Akademia Pod żaglami i wiosłami VADEMECUM PODRÓŻNIKA

Pod Żaglami – Przepis prawa

Sezon żeglarski nie musi mijać z końcem wakacji. Choć wrzesień to tradycyjna pora grzybobrania, my wybraliśmy się na żeglarską wyrypę po Mazurskich przestrzeniach, łapiąc w żagle ostatnie powiewy letniego wiatru.
Żeglowanie to nie tylko przyjemności, ale także walka z przeciwnościami losu jak burze, silne wiatry, czy awarie. Można by było wiele opowiadać lecz jeśli ktoś nie ma w sobie wątku przygody nie zejdzie z kanapy. Żeglarstwo to nie tylko sport, to też wypoczynek wśród pięknych krajobrazów, sposób na aktywne życie.

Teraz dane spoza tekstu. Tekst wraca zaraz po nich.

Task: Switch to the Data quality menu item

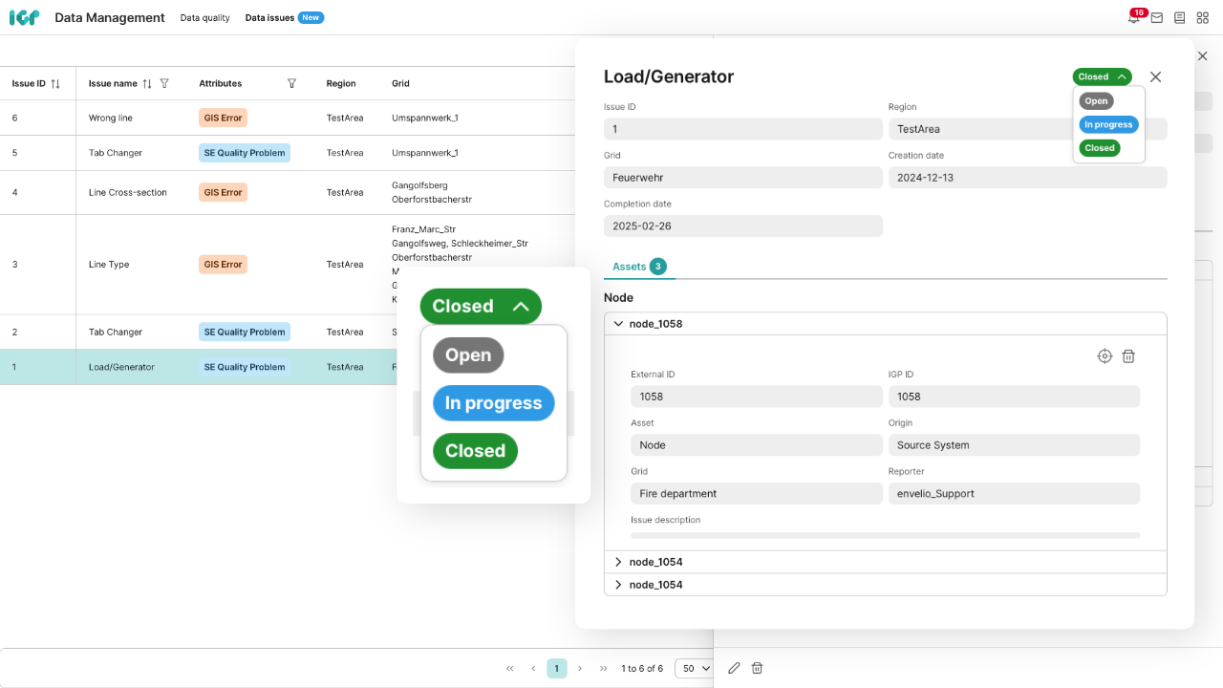Action: 204,17
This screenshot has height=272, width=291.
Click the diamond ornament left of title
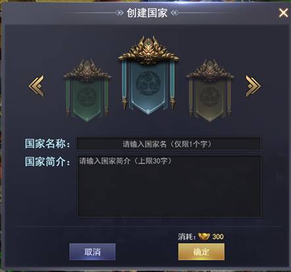click(x=120, y=13)
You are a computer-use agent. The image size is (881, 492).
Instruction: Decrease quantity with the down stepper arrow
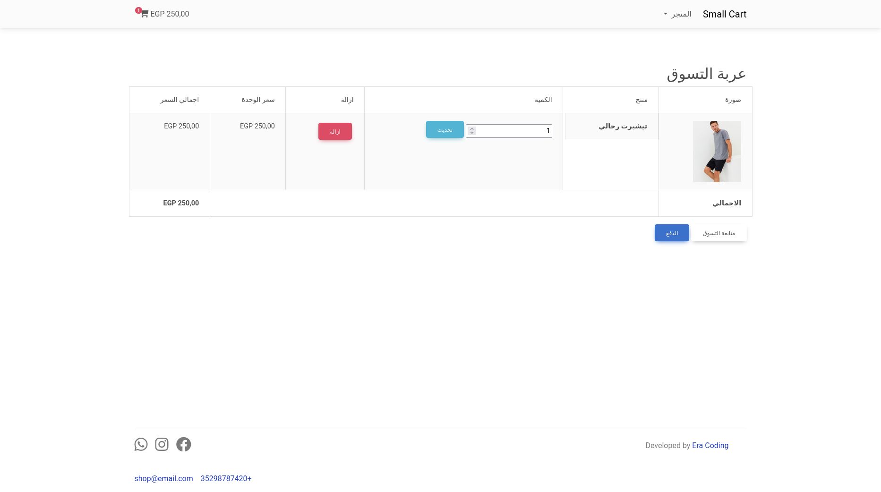coord(472,133)
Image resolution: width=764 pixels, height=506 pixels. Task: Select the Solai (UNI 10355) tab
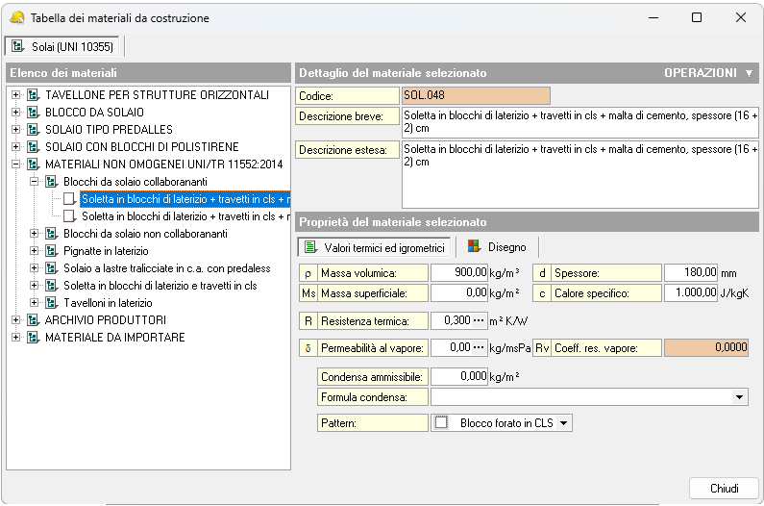pyautogui.click(x=64, y=46)
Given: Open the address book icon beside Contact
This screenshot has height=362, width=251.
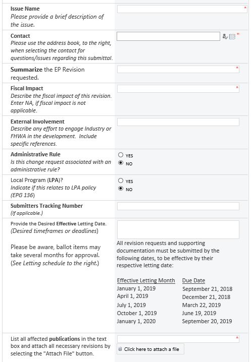Looking at the screenshot, I should tap(232, 37).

Zwykle pierwszy kontakt z żaglówką jest przypadkowy, więc nawet nie myślisz o tym, jak o pasji. Jednak w końcu znajdujesz się na przystani.
Zadajesz więc sobie pytanie, czy możesz?
W Polsce, by móc kierować jachtem należy posiadać odpowiednie uprawnienia. Są to patenty żeglarskie, które określają, na jakich wodach oraz jaką łodzią możemy kierować. Wydawane są przez Polski Związek Żeglarski oraz Polski Związek Motorowodny i Narciarstwa Wodnego. Ten pierwszy wydaje uprawnienia do kierowania jachtami żaglowymi, kolejny do kierowania jachtami motorowymi. Wydawanie patentów regulowane jest przez Ustawę z 21 grudnia 2000 roku o żegludze śródlądowej oraz Rozporządzenie Ministra Sportu i Turystyki z 9 kwietnia 2013 roku w sprawie uprawiania turystyki wodnej. Jednak żeglować bez patentów również można. Oczywiście z pewnymi sporymi ograniczeniami. Otóż bez uprawnień można prowadzić jacht żaglowy o długości kadłuba do 7,5 m, które mogą być również wyposażone w napęd mechaniczny. Oczywiście przyda się do tego wiedza i doświadczenie. Nie myśl więc, że nie mając zielonego pojęcia o żeglowaniu, bosman w przystani udostępni swój sprzęt. Ale w końcu możesz znać się na rzeczy i równocześnie nie posiadać uprawnień.